#### TEXT PROVIDED ####

Thoughts on Moving

This past weekend we went to Louisville to visit friends. Although if I'm being honest with myself, and with the internet, we went to Louisville with a not-so-hidden agenda: moving. Greg and I have always had discussions about our life in New York; when we thought we'd be interested in moving, where we thought we'd end up, etc. The conversations started well before we were engaged and certainly haven't slowed down post wedding.

Living in New York is a tricky thing. Some people can go their whole lives living here. Others burn out after a year or two. I get it; its not an easy place to live. As Greg has always said, New York is perfect for people who are either loaded or who are too young and stupid to care about their financial health. And its true. Middle class 30-somethings are a rarity around here. As someone who moved to New York in her mid-twenties -- who started a new career and friend base from scratch -- I think New York is a dream. I didn't grow up with the idea that New York was the place for me, but now that I live here, its hard for me to imagine living elsewhere. But I've also only lived here for 3 and a half years. The charm of living here still far outweighs the inconveniences I experience on a daily basis. The career opportunities, the architecture, the ability to get drunk and take a train home instead of figuring out a safe form of transportation still excites me. I love spending my weekends going for a walks through the park and surrounding neighborhoods, stopping for a drink or snack along the way.

#### INPUT ROWS ####

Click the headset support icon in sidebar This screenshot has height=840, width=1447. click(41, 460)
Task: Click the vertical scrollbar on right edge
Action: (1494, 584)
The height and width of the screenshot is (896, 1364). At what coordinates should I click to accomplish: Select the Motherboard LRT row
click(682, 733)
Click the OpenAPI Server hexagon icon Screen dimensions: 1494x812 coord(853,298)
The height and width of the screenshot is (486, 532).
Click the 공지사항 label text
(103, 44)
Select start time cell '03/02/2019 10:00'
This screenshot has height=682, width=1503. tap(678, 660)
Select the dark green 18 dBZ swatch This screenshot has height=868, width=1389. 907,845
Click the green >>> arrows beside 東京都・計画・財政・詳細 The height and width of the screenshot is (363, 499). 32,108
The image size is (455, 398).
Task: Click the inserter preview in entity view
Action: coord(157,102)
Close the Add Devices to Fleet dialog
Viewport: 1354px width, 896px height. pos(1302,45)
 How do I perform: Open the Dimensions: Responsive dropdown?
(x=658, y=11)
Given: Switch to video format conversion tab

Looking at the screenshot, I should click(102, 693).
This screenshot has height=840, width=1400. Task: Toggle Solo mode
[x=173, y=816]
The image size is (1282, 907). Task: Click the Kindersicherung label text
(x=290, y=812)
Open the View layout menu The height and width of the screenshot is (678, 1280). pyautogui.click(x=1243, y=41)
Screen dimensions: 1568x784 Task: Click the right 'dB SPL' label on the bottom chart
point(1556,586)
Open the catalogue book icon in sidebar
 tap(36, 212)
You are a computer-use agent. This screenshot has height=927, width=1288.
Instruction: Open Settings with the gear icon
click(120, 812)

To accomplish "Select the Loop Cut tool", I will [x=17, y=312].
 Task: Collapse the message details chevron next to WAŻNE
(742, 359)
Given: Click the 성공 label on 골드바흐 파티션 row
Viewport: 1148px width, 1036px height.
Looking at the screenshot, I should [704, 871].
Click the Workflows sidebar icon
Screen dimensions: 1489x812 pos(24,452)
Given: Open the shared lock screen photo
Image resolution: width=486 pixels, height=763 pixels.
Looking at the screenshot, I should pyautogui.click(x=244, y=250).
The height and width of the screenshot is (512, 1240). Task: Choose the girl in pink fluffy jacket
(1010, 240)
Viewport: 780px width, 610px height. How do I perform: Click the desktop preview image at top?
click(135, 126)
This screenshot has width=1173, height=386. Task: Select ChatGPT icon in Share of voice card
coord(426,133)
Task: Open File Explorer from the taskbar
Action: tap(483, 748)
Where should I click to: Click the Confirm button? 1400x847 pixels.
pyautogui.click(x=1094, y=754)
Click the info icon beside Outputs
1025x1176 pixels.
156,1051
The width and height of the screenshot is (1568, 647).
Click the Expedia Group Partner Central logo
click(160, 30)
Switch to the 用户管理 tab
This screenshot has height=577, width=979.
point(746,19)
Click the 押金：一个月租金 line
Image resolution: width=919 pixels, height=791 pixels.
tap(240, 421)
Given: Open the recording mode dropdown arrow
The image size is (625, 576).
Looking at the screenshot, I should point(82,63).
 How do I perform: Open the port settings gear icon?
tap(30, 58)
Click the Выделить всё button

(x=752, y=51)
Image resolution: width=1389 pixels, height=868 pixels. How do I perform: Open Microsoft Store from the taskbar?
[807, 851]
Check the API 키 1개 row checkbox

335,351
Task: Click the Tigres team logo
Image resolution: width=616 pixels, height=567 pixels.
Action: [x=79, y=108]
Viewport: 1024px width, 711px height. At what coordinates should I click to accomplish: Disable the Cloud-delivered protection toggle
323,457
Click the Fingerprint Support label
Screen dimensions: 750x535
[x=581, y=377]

####

EXERCISE 1: Reproduce the full "Thoughts on Moving" post word for word.
EXERCISE 2: Format the records from their first line through the line holding "click(682, 733)", inclusive, as a Markdown table with columns "No." and "Record line". Skip any blank lines.

TASK OUTPUT 1:
Thoughts on Moving

This past weekend we went to Louisville to visit friends. Although if I'm being honest with myself, and with the internet, we went to Louisville with a not-so-hidden agenda: moving. Greg and I have always had discussions about our life in New York; when we thought we'd be interested in moving, where we thought we'd end up, etc. The conversations started well before we were engaged and certainly haven't slowed down post wedding.

Living in New York is a tricky thing. Some people can go their whole lives living here. Others burn out after a year or two. I get it; its not an easy place to live. As Greg has always said, New York is perfect for people who are either loaded or who are too young and stupid to care about their financial health. And its true. Middle class 30-somethings are a rarity around here. As someone who moved to New York in her mid-twenties -- who started a new career and friend base from scratch -- I think New York is a dream. I didn't grow up with the idea that New York was the place for me, but now that I live here, its hard for me to imagine living elsewhere. But I've also only lived here for 3 and a half years. The charm of living here still far outweighs the inconveniences I experience on a daily basis. The career opportunities, the architecture, the ability to get drunk and take a train home instead of figuring out a safe form of transportation still excites me. I love spending my weekends going for a walks through the park and surrounding neighborhoods, stopping for a drink or snack along the way.

TASK OUTPUT 2:
| No. | Record line |
|---|---|
| 1 | Click the headset support icon in sidebar This screenshot has height=840, width=1447. click(41, 460) |
| 2 | Task: Click the vertical scrollbar on right edge |
| 3 | Action: (1494, 584) |
| 4 | The height and width of the screenshot is (896, 1364). At what coordinates should I click to accomplish: Select the Motherboard LRT row |
| 5 | click(682, 733) |